Document segment:

[Begin]

Super Micro Computer (NASDAQ: SMCI) has been one of the early stars of the artificial intelligence (AI) boom. The maker of servers, workstations, and other equipment critical to data center operations has seen revenue rise in the triple digits in recent times due to demand for its products. And that’s helped the stock take off, soaring more than 4,800% in the five years through February — and Supermicro continued the momentum in the first half of this year, climbing 188% to even beat market darling Nvidia.
But the second half of the year has been difficult for the AI equipment giant. A series of headwinds — including a short report alleging troubles at the company — have weighed heavily on the stock. And just this week, news that EY, formerly Ernst & Young, resigned as Supermicro’s auditor, citing concerns about the company’s internal controls over financial reporting. The stock sank 32% in one trading session. How bad is this news for the AI equipment maker? Let’s find out.
Three pieces of news that have hurt Supermicro
First, though, let’s talk about the three pieces of news that have pressured Supermicro over the past few weeks. In late August, Hindenburg Research released a short report, saying that in its own investigation it found “glaring accounting red flags” and other problems at the company. Supermicro responded, saying statements in the report were “false or inaccurate.”

[End]

Tasks to perform:
a: Return the passage of the Supermicro article from "Super Micro Computer" to "market darling Nvidia.", copied verbatim.
b: Resume the Supermicro article after its last sentence, keeping the same subject and style.
The listing that follows the Supermicro article comes from a separate, unrelated source.

Supplied data:

[Begin]

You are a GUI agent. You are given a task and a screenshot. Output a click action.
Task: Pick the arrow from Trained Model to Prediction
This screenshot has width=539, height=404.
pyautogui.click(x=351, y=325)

[End]

Answers given:
a:
Super Micro Computer (NASDAQ: SMCI) has been one of the early stars of the artificial intelligence (AI) boom. The maker of servers, workstations, and other equipment critical to data center operations has seen revenue rise in the triple digits in recent times due to demand for its products. And that’s helped the stock take off, soaring more than 4,800% in the five years through February — and Supermicro continued the momentum in the first half of this year, climbing 188% to even beat market darling Nvidia.

b:
And it’s important to keep in mind that Hindenburg, holding a short position in Supermicro, was set to gain if the stock fell — this bias made it difficult for investors to rely on the research firm as a source.
Meanwhile, Supermicro delayed the filing of its 10-K annual report, a move that prompted investors to worry about potential problems. Supermicro addressed this issue too, saying it didn’t foresee any significant changes to fourth-quarter or full-year earnings figures.
A few weeks later, The Wall Street Journal, citing people familiar with the situation, reported that the Justice Department had launched a probe into Supermicro. Spokespeople for the U.S. attorney’s office and for Supermicro declined to comment when contacted by the newspaper.
These events added uncertainty and risk to the Supermicro story, making it one cautious investors were better off avoiding. Still, since we didn’t have facts to confirm the above issues, a bargain valuation of around 15x forward earnings estimates during the past two months made it a stock some very aggressive investors could consider.
Should you avoid Supermicro stock?
The resignation of EY doesn’t confirm the headwinds I’ve mentioned above. But it does prompt me to say all investors now should view the stock with caution and watch and wait as this story develops. This is because the firm, as an auditor, is an unbiased party and generally has a clear view of internal financial controls.
EY’s words below suggest a lack of faith in management, a major problem for an auditor and just as big of a problem for an investor. Before investing in a stock, it’s crucial to have confidence in the company’s management team, and this includes how the team oversees accounting practices and overall strategy.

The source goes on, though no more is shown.